How can I achieve the consistent behaviour of match and match-phrase-prefix for all types of words with/without special character?


(laxmikant) #1

I have created two apis equal and like which searches filelds from Elastic search:

For example : if "queuename" field in elastic search has values like queue, queue1, queue2 and 3queue

equal api : It returns the result which is exactly equal to the input field value. (Note : I am using boolean match query)
equal api input : queuename = queue

equal api result : 1 document which contains queuename = queue

like api : It returns the result which filed value is equal or superset of the input field value. (Note : I am using match-phrase-prifix query )
like api input : queuename = queue

like api result : documents containing all 4 queuename queue,queue1,queue2 and 3queue.

Note : In my mapping I am using default analyzer ie, standard.

The above functionality of my equal api breaks if i use queueName with special character (example #,$,@,. etc)

For example : if "queuename" field in elastic search has values like queue, queue#1, queue.2 and 3@queue

equal api input : queuename = queue

ACTUAL eqaul api result : documents containing all 4 queuename queue, queue#1, queue.2 and 3@queue

EXPECTED 1 document containing queuename = queue

If I change the analyzer from standard to whitespace then it works for equal api but my like api fails to fetch expected result(it does not search 3queue or 3@queue for queuename = queue )

I also tried with "index": "not_analyzed" but that is also only make my equal api work and fails my like api behaviour.

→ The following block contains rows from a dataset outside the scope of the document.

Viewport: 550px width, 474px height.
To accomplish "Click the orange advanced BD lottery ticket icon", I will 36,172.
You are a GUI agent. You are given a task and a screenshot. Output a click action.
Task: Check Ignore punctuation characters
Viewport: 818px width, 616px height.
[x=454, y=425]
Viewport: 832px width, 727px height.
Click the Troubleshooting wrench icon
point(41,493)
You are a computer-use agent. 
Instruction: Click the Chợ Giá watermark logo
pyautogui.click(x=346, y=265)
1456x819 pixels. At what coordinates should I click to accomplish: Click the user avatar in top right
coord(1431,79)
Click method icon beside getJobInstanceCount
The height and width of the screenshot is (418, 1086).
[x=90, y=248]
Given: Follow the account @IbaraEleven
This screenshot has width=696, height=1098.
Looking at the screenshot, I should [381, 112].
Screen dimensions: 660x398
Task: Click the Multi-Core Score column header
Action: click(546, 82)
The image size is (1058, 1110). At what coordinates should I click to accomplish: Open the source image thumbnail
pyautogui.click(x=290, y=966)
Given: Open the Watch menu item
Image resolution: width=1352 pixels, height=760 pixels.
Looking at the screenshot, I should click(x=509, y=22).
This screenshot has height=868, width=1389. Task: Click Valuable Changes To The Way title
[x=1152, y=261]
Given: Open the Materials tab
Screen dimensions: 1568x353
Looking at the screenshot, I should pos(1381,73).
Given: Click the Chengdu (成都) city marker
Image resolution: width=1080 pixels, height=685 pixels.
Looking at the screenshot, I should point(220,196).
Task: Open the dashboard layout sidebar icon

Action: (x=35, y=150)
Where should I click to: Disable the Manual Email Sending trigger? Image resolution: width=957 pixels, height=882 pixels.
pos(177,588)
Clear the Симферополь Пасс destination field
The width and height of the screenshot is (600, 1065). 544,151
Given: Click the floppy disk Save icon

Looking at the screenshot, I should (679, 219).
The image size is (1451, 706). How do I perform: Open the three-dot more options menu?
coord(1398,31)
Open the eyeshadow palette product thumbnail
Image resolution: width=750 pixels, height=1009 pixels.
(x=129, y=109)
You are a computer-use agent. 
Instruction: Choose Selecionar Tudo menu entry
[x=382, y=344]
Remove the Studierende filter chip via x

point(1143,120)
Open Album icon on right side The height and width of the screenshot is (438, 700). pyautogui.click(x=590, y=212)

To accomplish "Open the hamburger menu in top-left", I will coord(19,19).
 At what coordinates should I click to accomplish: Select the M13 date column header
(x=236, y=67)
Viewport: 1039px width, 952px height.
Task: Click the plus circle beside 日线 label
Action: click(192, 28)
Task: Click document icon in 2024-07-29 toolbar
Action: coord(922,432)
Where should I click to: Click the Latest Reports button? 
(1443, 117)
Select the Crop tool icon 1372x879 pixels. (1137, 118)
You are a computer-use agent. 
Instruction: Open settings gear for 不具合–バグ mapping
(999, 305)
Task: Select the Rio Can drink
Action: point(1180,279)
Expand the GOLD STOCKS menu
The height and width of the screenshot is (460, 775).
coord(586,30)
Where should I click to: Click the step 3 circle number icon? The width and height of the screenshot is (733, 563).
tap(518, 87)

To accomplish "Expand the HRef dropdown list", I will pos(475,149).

How can achieve my expected behaviour for both equal and like api for all types of words with/without special character?


(Nik Everett) #2

Try declaring your queuename like:

"queuename": {
    "type": "string",
    "index": "not_analyzed",
    "fields": {
        "sloppy":   { "type": "string", "analyzer": "standard" }
    }
}

In your like API you search for queuename.sloppy instead of queuename. See if that works.

This analyzes the data in two different ways - one for each API. This is a fairly normal thing to do, especially if one API's goal is to only return perfect hits and the other's goal is to return lots and lots of hits that aren't perfect.


(laxmikant) #3

Thanks Nik :slight_smile: ...It worked !!


(system) #4